Unless you acknowledge everything that made you into the person you are today, you can’t move past it. But that doesn’t mean you need to stay stuck in old patterns. So many of my clients age fifty and up have told me that they’ve never felt so powerful in their life, not even when they were in college. Enthralled, I literally watch their self-esteem and self-confidence blossom as they overcome their self-imposed obstacles and succeed at something truly remarkable. It’s a hugely important, transformative personal victory.

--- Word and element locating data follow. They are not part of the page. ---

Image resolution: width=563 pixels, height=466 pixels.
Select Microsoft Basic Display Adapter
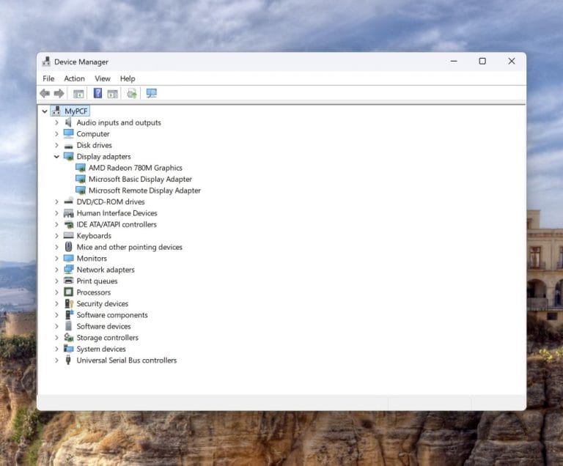(x=140, y=180)

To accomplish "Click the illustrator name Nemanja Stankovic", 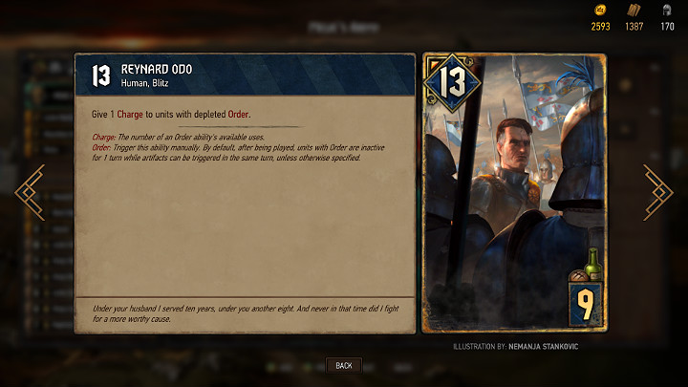I will click(543, 347).
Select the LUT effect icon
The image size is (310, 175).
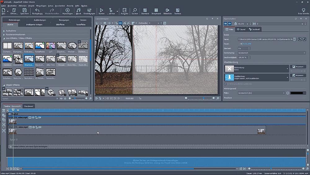point(50,46)
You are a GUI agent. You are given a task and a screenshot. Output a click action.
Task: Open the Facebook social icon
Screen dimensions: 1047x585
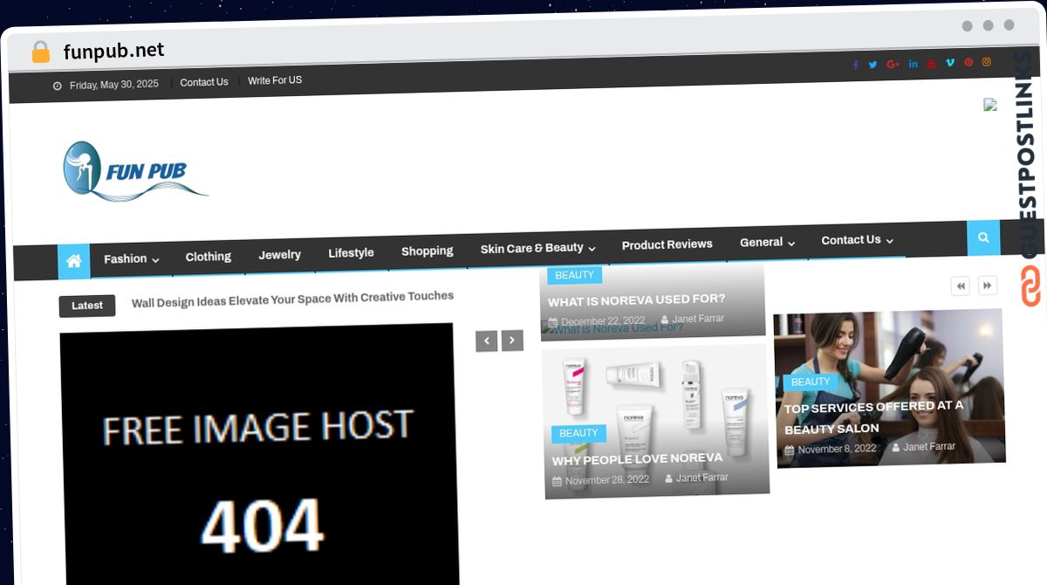pos(855,63)
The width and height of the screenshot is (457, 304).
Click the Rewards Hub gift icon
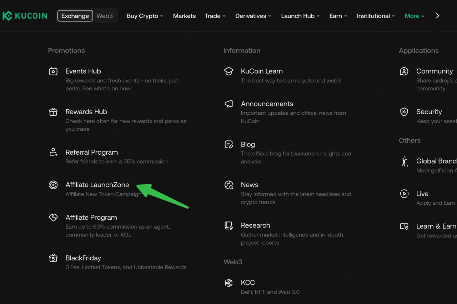(53, 112)
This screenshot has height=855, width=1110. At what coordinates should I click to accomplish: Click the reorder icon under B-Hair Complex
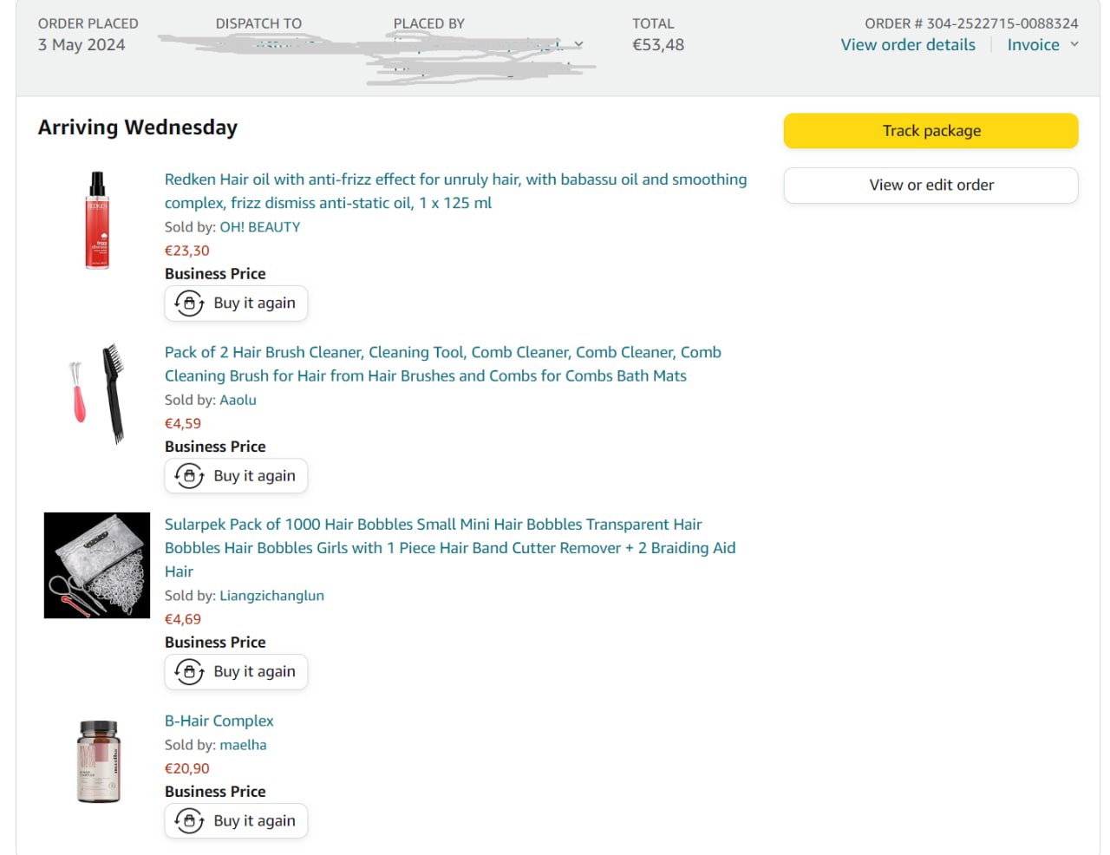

As a result, growing older is for them no longer fraught with uncertainty. They truly believe that they’re not just getting older, they’re getting better—at everything. They’ve given themselves a potent sense of well-being; they’re better able to manage their stress; they thrill to the achievement of the goals they’ve set and the transformed shape and muscles that accompany it; and they revel in their phenomenal mental and physical power.
These clients know that the circuit that goes from your brain to your muscles works with less dexterity as you grow older—particularly if you don’t exercise at all. And they’re determined to stay on top of their game for as long as possible.
lori’s story
Once you regularly do exercises that incorporate strength training, balance, and coordination, the new coordination patterns will fine-tune your brain.
Which brings me back to brain chemistry, and all those one hundred billion neurons in your brain—neurons that I like to think of as a basketball team. Each neuron is a player, and the neurotransmitters are the basketball they dribble across the court. But as you know, the players can’t touch each other, so they make new connections by passing the ball from one player to another via the synapses in order to make the basket.
Indulge me in this metaphor. After all, who would you prefer to have in your head? A team that will fight to win the championship or a team that has no aspirations larger than a halfhearted pickup game followed by an evening celebrating at a local dive?
I know which team I’d choose—the one that learned how to incorporate cognitively and physically challenging exercises in unique combinations to improve their brains and their bodies. Best of all, it’s never too late to join this team, because the stronger the connections and teamwork you form in your brain, the more powerful your brain is going to be.